El Constitucional de Turquía sentencia que 4,25 metros cuadrados por preso son suficientes

El caso se refiere a la demanda presentada por un antiguo juez encarcelado tras el intento de golpe de Estado, que denunció que en una celda para 16 personas dormían 25 presos, varios de ellos en el suelo.

El Tribunal Constitucional de Turquía ha dictaminado en una reciente resolución que un espacio vital de 4,25 metros cuadrados –incluyendo las zonas comunes- por cada interno en una prisión constituye una superficie “suficiente” para vivir.

Según informó la prensa turca la decisión se refiere a una demanda presentada por un antiguo juez encarcelado tras el fallido golpe de Estado al ser acusado de pertenencia a la Organización Terrorista de Fethullah (FETÖ); el interno en cuestión, Mehmet Hani Baki, interno en una prisión de la provincia turca de Osmaniye, presentó una demanda ante el juez de ejecución penal contra el centro penitenciario alegando que la celda donde se encontraba tenía capacidad para 16 personas, pero en realidad alojaba a 25 internos.

Después de que su queja fuera archivada, el exjuez decidió apelar ante un tribunal penal de segunda instancia de la provincia, donde su demanda fue de nuevo rechazada, por lo que finalmente optó por recurrir al Tribunal Constitucional de Turquía.

Si bien los responsables del centro penitenciario admitieron que en la celda en cuestión sólo había 16 literas, y que a los restantes 9 internos se les había proporcionado colchones en el suelo para dormir, indicaron que el espacio vital del que disponía cada preso era de 4,25 metros cuadrados por persona, teniendo en cuenta las zonas comunes.

Consecuentemente la sección segunda del Tribunal Constitucional decidió rechazar la demanda presentada por Baki, explicando que la situación de saturación temporal de las cárceles se debía a los arrestos practicados contra los miembros de FETÖ que participaron en el fallido golpe de Estado de 2016.

“Dado que se dejan 4,25 metros cuadrados por persona, incluyendo zonas de convivencia comunes tales como la cocina o el patio de la prisión, se ha establecido que es un estándar suficiente. No se puede argumentar que dormir ocasionalmente en los colchones de suelo asignados en lugar de en una litera cause daños físicos o psicológicos graves al demandante”, afirma el razonamiento de la sentencia.

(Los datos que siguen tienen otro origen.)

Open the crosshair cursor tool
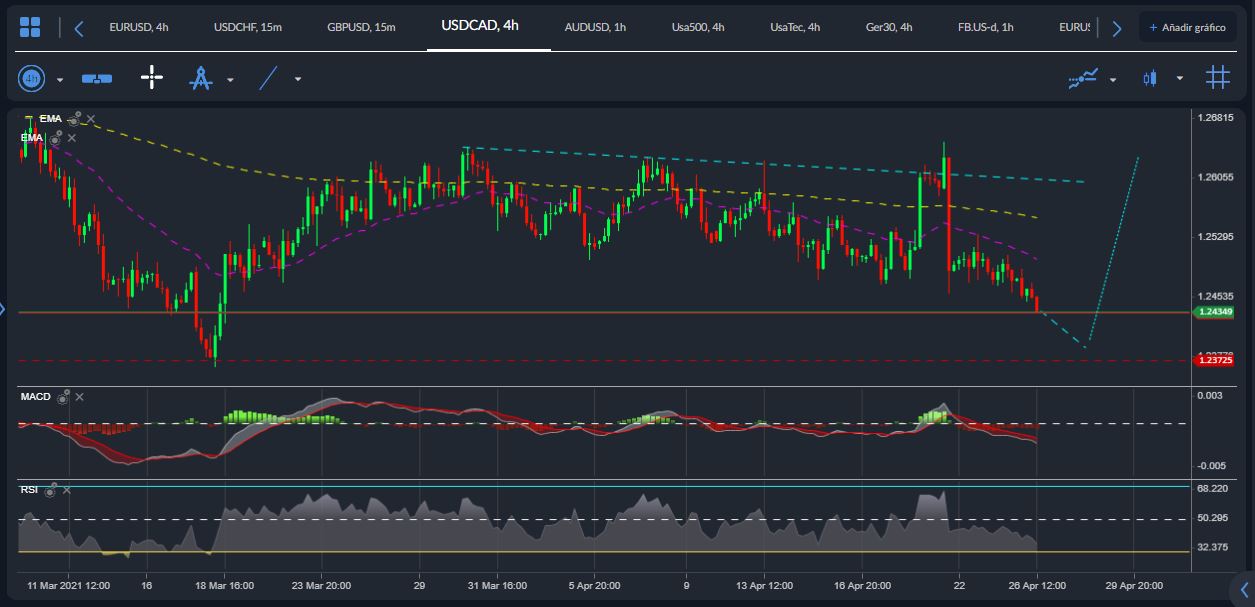The image size is (1255, 607). 151,77
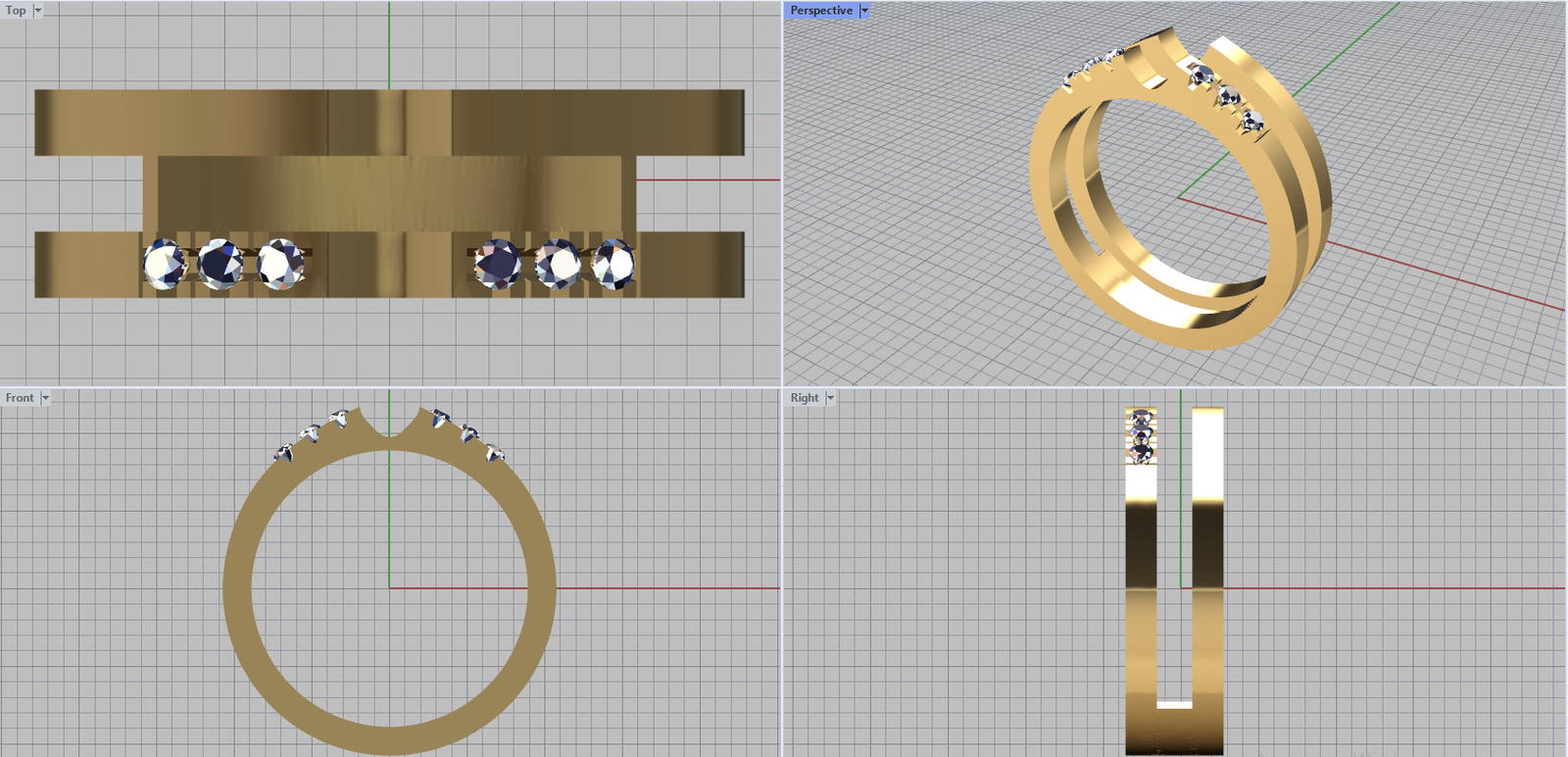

Sin embargo el presidente de la sección segunda del Tribunal Constitucional, Engin Yıldırım, hizo pública su disconformidad con el voto de sus colegas del tribunal: “Se puede entender que las celdas de prisión sobresaturadas puedan ser necesarias durante un período de tiempo, pero en el caso de este demandante, resulta inaceptable que los prisioneros sean mantenidos en un ambiente así durante un largo período de tiempo, que supera el año”.

“Que los presos, incluyendo el propio demandante, tengan que dormir por turnos frente al retrete durante más de un año, es algo que choca con la dignidad humana”, subrayó.